Altro esempio. Il megafono a tutto volume sui delitti sessuali compiuti da neri e stranieri che certo vanno condannati e puniti. Ma sono ingigantiti diventando l’argomento che polarizza per giorni l’attenzione dei media e gonfia la gola “contro le orde di finti profughi che stanno invadendo l’Italia”. Oltre al fatto che purtroppo lo stupro di gruppo, anche a danno di minorenni compiuto da italiani, è tutt’altro che infrequente, mi pare utile ricordare che negli stessi giorni sono comparsi i risultati sulla violenza contro le donne dell’Agenzia per i diritti fondamentali dell’Unione europea, “i Paesi in cui la violenza contro le donne (fisica e/o sessuale) è più comune sono quelli del Nord Europa. L’Italia si attesta sotto la metà della classifica, ben al di sotto della media europea: nel nostro Paese le donne vittime di violenza fisica o sessuale dai 15 anni in poi rappresentano il 27%, a fronte del 52% in Danimarca, del 47% in Finlandia, del 46% in Svezia, del 45% nei Paesi Bassi e del 44% in Francia e Regno Unito”. Può darsi che la differenza possa dipendere anche dalla maggiore propensione delle donne dei paesi nordici a denunciare i reati contro le loro persone. Tuttavia si può almeno affermare che non pare che questa violenza dipenda dal colore della pelle.
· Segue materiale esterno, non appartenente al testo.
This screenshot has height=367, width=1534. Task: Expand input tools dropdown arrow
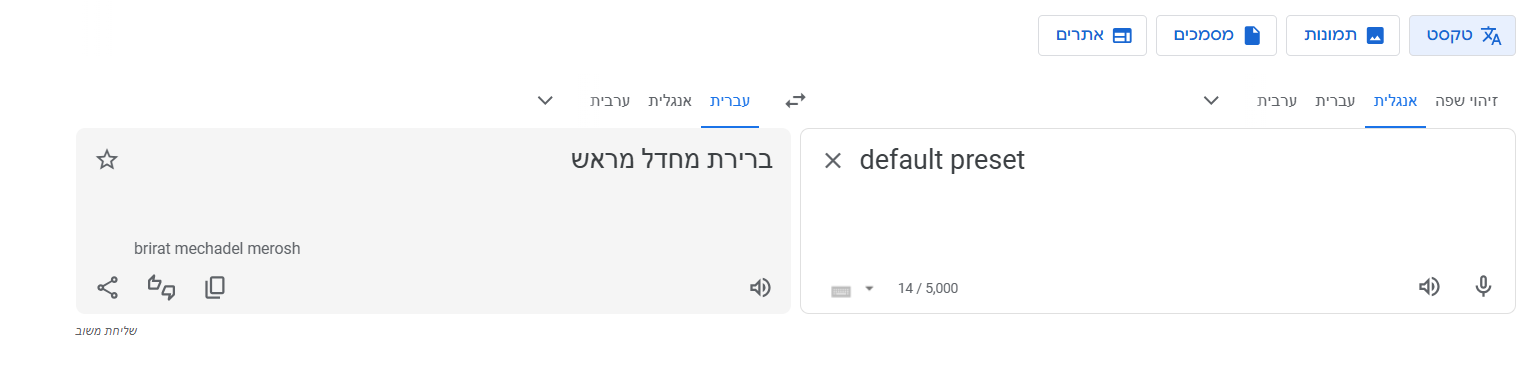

Consiglio di leggere il documento che Medici senza frontiere (Msf) hanno portato a Bruxelles, e che pure il premier Gentiloni ha ricevuto, sulla situazione reale che stanno vivendo i disperati rinchiusi nei campi di detenzione della Libia. La presidente di Msf Joanne Liu ha aperto una sua dichiarazione con queste parole: “Quello che ho visto in Libia lo descriverei come l’incarnazione della crudeltà umana al suo estremo”. Nel documento si dice tra l’altro: “La detenzione di migranti e rifugiati in Libia è vergognosa. Dobbiamo avere il coraggio di chiamarla per quello che realmente è: una realtà fiorente che lucra su rapimenti, torture, estorsioni. E i governi europei hanno scelto di trattenere le persone in questa situazione…Ma chi è davvero complice dei trafficanti: chi cerca di salvare vite umane oppure chi consente che persone vengano trattate come merce da cui trarre profitto?”. Le narrazioni di quanto accade a uomini, donne e bambini sono sconvolgenti e agghiaccianti. Il portavoce dell’Alto rappresentante Federica Mogherini ammette: “non siamo ciechi, la commissione europea è consapevole che le condizioni di vita nei campi sono scandalose e inumane” e promette che le cose cambieranno. Intanto tutto continua.
Dovrebbe esserci un’indignazione dell’opinione pubblica a livello europeo. La sua mancanza è un indice triste e negativo. Ma ignorare l’umanità degli altri è già un perdere anche la propria.